Sie beschloß, das Spiel zu gewinnen. Lächelnd preßte sie sich fester an seinen Körper und vergrößerte ihre Reichweite.
»Kahlan!« Ihm stockte der Atem. »Kahlan … das ist nicht fair!« Er hielt den Bogen immer noch gespannt, doch seine Zielsicherheit ließ nach. Er gab sich alle Mühe, sie wiederzufinden.
Zärtlich sog sie ein Ohrläppchen zwischen ihre Lippen und küßte dann sein Ohr. »Du hast gesagt, man muß schießen können, ganz gleich, was passiert«, flüsterte sie, während sie ihre Hand noch tiefer schob.
»Kahlan…« Seine Stimme klang schrill und angestrengt. »Das ist nicht fair … das ist geschummelt!«
»Was auch passiert. Das waren genau deine Worte. Du mußt in der Lage sein, den Schuß auch unter Druck abzugeben.« Sie fuhr ihm mit der Zunge ins Ohr. »Ist der Druck auch groß genug, mein Liebster? Kannst du noch? Kannst du noch schießen?«
»Kahlan…«, keuchte er. »Du schummelst…«
Sie lachte kehlig und drückte zu. Er keuchte und ließ die Sehne los. Am Flug erkannte sie, daß sie den Pfeil nie wiedersehen würden.
»Ich glaube, du hast danebengeschossen«, hauchte sie ihm ins Ohr.
Er drehte sich in ihren Armen um und ließ den Bogen fallen. Mit hochrotem Kopf schloß er sie in seine Arme.
Er küßte sie aufs Ohr. »Nicht fair«, murmelte er mit heißem Atem. »Du schummelst.« Als er ihr Ohr mit den Lippen berührte, blieb ihr die Luft weg.

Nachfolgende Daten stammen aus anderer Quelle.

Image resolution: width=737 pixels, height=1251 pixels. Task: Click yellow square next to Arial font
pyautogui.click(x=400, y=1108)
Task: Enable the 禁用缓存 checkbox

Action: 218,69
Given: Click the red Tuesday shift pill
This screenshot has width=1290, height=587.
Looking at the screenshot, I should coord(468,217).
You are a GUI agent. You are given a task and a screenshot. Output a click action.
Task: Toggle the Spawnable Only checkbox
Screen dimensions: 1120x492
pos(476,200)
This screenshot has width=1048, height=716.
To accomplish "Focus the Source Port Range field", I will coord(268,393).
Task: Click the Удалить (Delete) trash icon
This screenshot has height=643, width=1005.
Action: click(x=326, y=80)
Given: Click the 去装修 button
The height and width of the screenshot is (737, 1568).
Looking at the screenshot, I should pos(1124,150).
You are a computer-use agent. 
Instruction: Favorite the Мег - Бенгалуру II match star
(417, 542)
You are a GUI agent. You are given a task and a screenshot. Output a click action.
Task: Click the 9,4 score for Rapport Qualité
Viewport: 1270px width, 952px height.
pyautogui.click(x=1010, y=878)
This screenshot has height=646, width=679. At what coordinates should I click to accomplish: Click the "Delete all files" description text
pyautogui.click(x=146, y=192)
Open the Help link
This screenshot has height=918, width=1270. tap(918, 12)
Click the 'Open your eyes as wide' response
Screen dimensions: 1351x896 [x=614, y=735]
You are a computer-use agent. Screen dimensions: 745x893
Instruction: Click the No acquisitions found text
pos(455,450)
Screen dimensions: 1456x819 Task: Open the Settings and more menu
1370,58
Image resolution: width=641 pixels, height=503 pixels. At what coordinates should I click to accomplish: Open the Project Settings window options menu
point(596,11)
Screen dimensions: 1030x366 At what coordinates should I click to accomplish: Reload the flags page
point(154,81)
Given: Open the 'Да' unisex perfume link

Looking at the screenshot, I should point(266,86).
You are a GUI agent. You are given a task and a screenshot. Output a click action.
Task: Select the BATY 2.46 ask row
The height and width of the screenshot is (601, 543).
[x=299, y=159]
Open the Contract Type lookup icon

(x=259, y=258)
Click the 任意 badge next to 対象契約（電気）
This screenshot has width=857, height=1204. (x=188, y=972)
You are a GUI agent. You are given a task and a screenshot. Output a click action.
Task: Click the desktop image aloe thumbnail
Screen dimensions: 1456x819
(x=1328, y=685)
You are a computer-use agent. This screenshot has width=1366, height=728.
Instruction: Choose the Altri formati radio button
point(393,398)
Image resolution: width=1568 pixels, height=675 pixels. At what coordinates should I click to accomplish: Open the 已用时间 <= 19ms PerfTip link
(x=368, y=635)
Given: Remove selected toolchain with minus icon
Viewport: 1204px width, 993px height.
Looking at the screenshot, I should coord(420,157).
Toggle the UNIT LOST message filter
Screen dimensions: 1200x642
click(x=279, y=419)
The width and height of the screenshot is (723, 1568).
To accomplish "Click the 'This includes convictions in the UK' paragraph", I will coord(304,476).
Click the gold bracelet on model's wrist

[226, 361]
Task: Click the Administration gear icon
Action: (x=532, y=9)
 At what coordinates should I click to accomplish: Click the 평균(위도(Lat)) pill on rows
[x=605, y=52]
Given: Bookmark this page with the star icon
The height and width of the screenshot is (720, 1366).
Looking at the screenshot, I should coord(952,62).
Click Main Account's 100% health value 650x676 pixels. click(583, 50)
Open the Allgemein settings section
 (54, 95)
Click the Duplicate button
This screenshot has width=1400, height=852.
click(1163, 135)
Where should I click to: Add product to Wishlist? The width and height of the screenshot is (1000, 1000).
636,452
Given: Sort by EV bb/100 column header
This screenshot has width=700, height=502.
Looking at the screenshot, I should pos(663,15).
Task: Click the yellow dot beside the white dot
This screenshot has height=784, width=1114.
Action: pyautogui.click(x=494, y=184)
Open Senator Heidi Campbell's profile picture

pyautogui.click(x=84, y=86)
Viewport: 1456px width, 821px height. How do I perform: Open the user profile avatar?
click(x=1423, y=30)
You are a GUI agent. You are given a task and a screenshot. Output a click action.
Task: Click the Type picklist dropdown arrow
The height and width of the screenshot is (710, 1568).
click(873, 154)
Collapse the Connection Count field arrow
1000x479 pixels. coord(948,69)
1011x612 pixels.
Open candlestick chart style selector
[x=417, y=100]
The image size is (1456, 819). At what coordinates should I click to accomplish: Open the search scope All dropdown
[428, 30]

Sie hielt sich fest, als er ihren Kopf an den Haaren nach hinten zog und ihren Hals mit seinen heißen Lippen berührte. Sie schauderte. Sie versuchte noch, sich durch das Hochziehen ihrer Schulter zu retten, dann stieß sie eine Mischung aus Lachen und Stöhnen aus, als ihr die Welt entgegenfiel und sie sich plötzlich unter ihm auf dem Boden wiederfand. Sie brachte gerade noch das meiste von ›Ich liebe dich‹ hervor, dann küßte er sie, und sie schlang ihm die Arme um den Hals. Luft bekam sie keine. Sie hätte sie auch nicht gewollt.
Sie überlegte gerade, wann seine Hände sich für ihre Untaten rächen würden, da sprang Richard auf die Füße.
Im Nu hatte er sein Schwert gezogen.
Die Leidenschaft in seinen Augen war der Wut gewichen. Der Zorn des Schwertes der Wahrheit blitzte in seinem Gesicht auf. Das Klirren des Stahls wurde vom Wind davongetragen. Er stand da mit offenem Hemd, mit nackter und vor Zorn bebender Brust. Sie stützte sich auf den Ellenbogen.
»Was ist los, Richard?«
»Da kommt etwas in unsere Richtung. Hinter mich, rasch!«
Kahlan sprang auf die Beine, schnappte sich ihren Bogen und legte einen Pfeil auf die Sehne. »Etwas?«
Sie sah, wie sich ein Stück entfernt das Gras bewegte, und es war nicht der Wind, der es neigte.